Just so you know, with inheritance the subclass has the same functions as the base class. Which is to say, you don't need to call (from the weapon class):

Equipable.equip(self, target)

You can actually just call:

self.equip(target)

Calling it by class is normally only done if you are using multiple inheritance and accidentally gave two of the base classes conflicting functions with the same name, or you are for some reason calling it from outside the class and its subclasses.

By the way, when self is passed as an argument to a function it isn't actually calling itself, it is just passing itself as reference. Remember how I mentioned you could call a class function from outside a class? This is what makes that possible. Looking back at the above function, you might notice that there are two arguments in the first but only one in the second. When calling from outside, you need to provide the object, but by calling from the object (in this case 'self'), it implicitly passes itself as the first argument. So technically, both have the same two arguments.

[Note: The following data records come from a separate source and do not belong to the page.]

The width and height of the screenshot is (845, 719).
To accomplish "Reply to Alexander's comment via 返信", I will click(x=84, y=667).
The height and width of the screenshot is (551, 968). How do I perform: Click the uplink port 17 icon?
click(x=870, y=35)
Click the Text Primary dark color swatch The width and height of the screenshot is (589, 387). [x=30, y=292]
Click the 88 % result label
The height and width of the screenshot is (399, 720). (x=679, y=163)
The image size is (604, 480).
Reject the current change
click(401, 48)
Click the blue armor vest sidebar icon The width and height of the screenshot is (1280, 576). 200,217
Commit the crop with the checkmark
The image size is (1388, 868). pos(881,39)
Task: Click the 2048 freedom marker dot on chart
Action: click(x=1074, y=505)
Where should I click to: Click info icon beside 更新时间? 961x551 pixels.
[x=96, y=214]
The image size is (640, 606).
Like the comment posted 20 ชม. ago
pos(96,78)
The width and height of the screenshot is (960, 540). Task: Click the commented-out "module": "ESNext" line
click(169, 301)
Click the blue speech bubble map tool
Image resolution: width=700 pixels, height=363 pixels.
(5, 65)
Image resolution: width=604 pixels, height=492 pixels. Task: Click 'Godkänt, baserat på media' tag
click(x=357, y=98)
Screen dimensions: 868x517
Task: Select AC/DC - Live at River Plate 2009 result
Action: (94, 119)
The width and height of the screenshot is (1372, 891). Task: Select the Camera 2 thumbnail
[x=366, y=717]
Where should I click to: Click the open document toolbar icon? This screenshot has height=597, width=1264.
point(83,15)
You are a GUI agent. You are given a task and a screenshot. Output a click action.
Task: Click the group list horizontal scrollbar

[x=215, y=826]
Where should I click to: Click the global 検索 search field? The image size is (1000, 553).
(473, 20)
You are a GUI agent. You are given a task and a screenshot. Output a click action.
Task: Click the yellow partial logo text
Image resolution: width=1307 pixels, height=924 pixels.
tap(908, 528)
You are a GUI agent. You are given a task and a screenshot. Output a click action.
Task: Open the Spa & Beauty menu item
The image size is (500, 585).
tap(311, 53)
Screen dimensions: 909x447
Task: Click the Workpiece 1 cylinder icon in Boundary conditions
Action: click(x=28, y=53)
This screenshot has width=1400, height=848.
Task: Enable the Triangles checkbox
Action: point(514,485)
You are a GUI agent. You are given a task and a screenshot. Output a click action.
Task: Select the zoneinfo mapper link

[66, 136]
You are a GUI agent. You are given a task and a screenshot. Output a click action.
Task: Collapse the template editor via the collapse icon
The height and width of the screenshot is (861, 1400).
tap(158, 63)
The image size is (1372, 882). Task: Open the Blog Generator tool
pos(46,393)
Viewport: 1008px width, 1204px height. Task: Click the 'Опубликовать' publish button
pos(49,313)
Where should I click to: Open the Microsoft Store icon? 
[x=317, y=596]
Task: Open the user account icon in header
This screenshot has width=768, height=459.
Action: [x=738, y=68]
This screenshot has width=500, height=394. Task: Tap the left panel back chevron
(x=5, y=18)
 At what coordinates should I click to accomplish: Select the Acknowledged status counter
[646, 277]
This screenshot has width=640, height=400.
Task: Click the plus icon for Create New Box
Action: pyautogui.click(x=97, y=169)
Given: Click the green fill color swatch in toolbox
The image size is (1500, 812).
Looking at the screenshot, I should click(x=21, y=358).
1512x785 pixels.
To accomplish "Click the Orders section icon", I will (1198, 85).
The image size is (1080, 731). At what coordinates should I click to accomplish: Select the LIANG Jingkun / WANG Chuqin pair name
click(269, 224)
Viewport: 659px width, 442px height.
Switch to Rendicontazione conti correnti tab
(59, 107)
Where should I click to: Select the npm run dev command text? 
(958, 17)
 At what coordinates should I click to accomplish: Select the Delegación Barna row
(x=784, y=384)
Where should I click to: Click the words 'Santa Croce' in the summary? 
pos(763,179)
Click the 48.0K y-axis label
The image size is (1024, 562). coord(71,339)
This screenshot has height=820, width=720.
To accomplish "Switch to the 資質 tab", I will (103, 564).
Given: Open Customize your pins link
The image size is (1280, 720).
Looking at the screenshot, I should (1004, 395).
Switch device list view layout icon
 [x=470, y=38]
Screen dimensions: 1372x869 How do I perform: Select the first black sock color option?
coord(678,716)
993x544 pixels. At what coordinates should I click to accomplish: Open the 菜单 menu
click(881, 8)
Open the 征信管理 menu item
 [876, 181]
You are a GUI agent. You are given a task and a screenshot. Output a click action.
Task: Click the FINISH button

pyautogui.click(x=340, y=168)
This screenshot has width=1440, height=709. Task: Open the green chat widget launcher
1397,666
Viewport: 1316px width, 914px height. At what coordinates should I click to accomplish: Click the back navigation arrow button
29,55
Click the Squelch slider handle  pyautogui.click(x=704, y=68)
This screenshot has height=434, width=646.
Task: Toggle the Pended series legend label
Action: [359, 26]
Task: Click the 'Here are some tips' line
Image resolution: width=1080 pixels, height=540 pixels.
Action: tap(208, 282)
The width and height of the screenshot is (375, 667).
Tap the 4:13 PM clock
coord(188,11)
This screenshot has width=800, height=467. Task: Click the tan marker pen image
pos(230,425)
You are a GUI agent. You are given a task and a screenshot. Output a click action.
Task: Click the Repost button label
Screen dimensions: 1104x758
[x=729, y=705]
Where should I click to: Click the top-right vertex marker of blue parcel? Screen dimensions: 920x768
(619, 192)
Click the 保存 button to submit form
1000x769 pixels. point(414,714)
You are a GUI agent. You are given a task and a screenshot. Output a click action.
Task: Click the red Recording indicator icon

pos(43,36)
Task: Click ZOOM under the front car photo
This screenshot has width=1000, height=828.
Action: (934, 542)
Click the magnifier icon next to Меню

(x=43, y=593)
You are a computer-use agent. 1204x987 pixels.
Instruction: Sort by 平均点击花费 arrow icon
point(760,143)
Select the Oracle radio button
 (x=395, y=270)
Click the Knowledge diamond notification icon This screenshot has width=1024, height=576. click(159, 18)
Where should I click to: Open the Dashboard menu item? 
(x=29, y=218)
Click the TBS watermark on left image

That's why self is a must thing, as the object itself will always be the first argument when called normally. If you really want, there are ways to pass the object reference in other positions, but those are outside the scope of an itch.io comment and have no benefit other than novelty (and some downright masochistic downsides).

By the way, self is just a variable name. You could alter:

InventoryItem.__init__(self,name,...):

to:

InventoryItem.__init__(litterallyAnything,name,...)

but please never do that. It really hurts code readability, and you would also have to change

self.name = name

to

litterallyAnything.name = name

and etc.

(+1)

Let me add one caveat, when calling the __init__ function of the super class from the sub class, you should use the SuperClass.Function(self, args) format. I'm not super familiar with Python 2, but I think the reason is that at this point the object is not yet fully initialized so you can't call from it yet. I think there is a function called super() that gives access to the base class so you can call it without passing self, something like

# The following would be the first line of weapon class __init__
super().__init__(name,img,value,description,number,stat)

But you need the base class to inherit from object and the one time I tried coding with Python 2 I couldn't get it to work (I was using an unofficial interpreter, so you may get better results).